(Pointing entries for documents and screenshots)
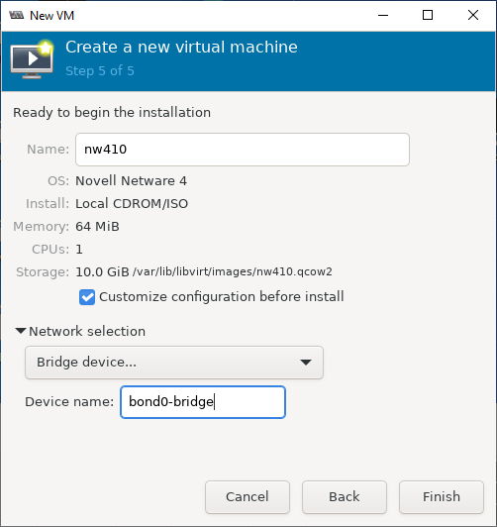Toggle Customize configuration before install checkbox
497x527 pixels.
87,297
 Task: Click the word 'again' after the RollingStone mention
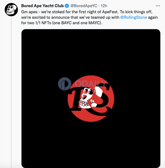[x=153, y=17]
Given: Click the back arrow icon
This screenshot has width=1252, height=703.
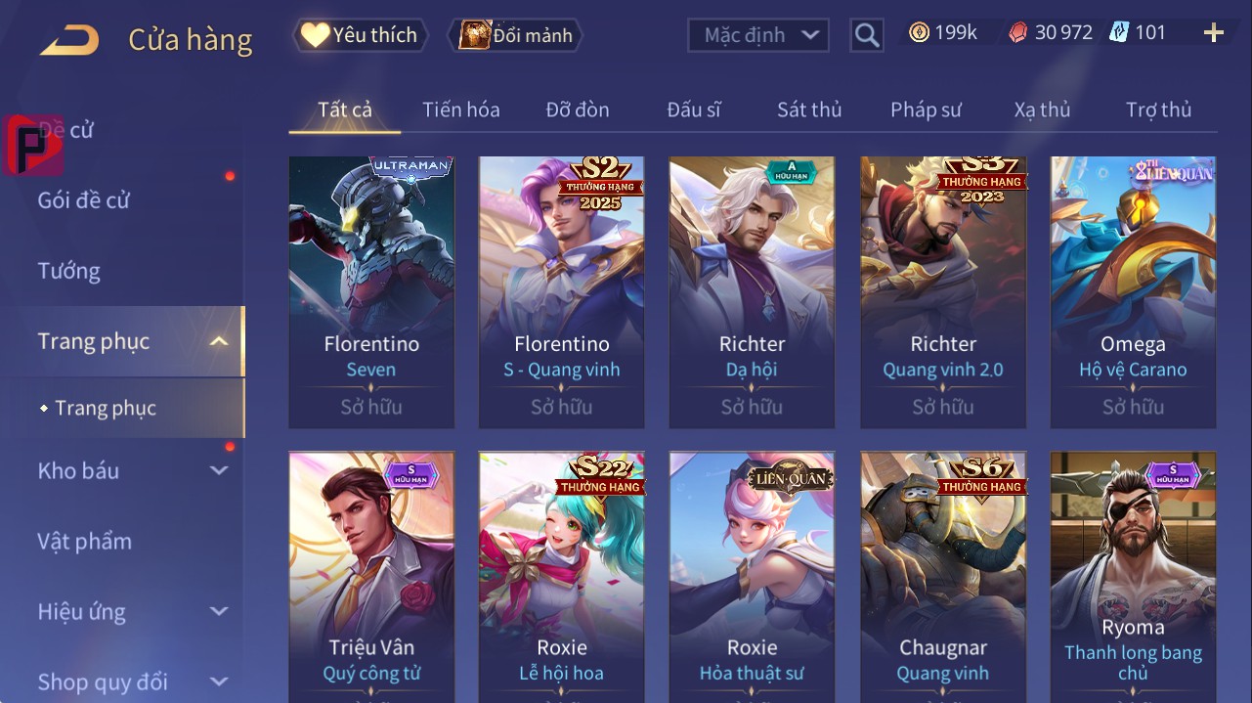Looking at the screenshot, I should click(x=69, y=40).
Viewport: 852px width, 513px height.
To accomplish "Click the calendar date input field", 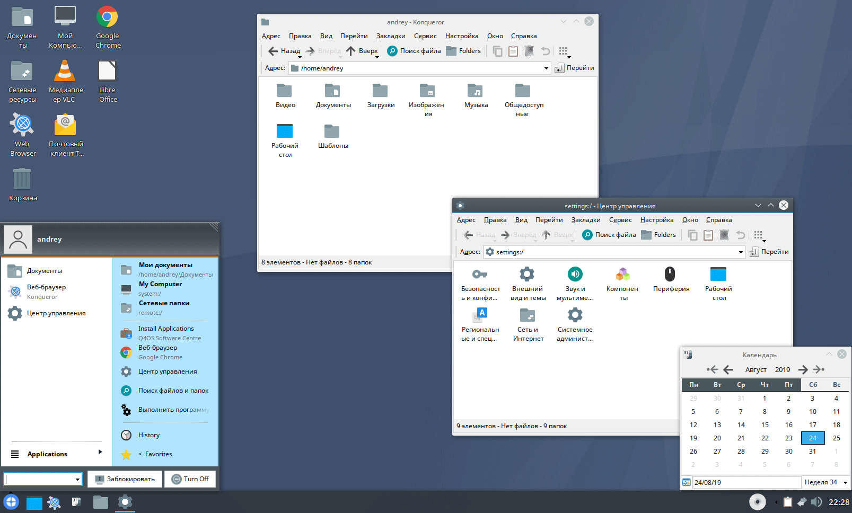I will [x=746, y=482].

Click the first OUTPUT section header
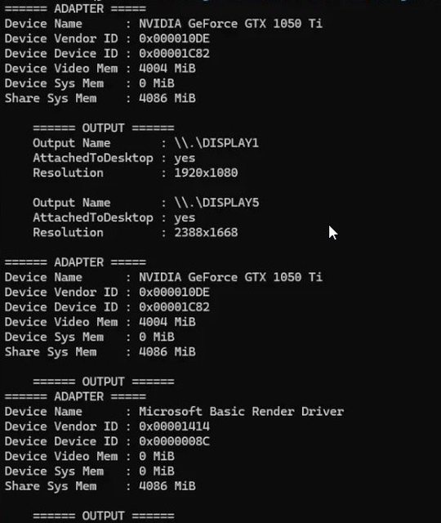point(104,127)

__YOUR GOAL__. State how many lines of the listing contain the string "width". Give only the number.

__ANSWER__. 2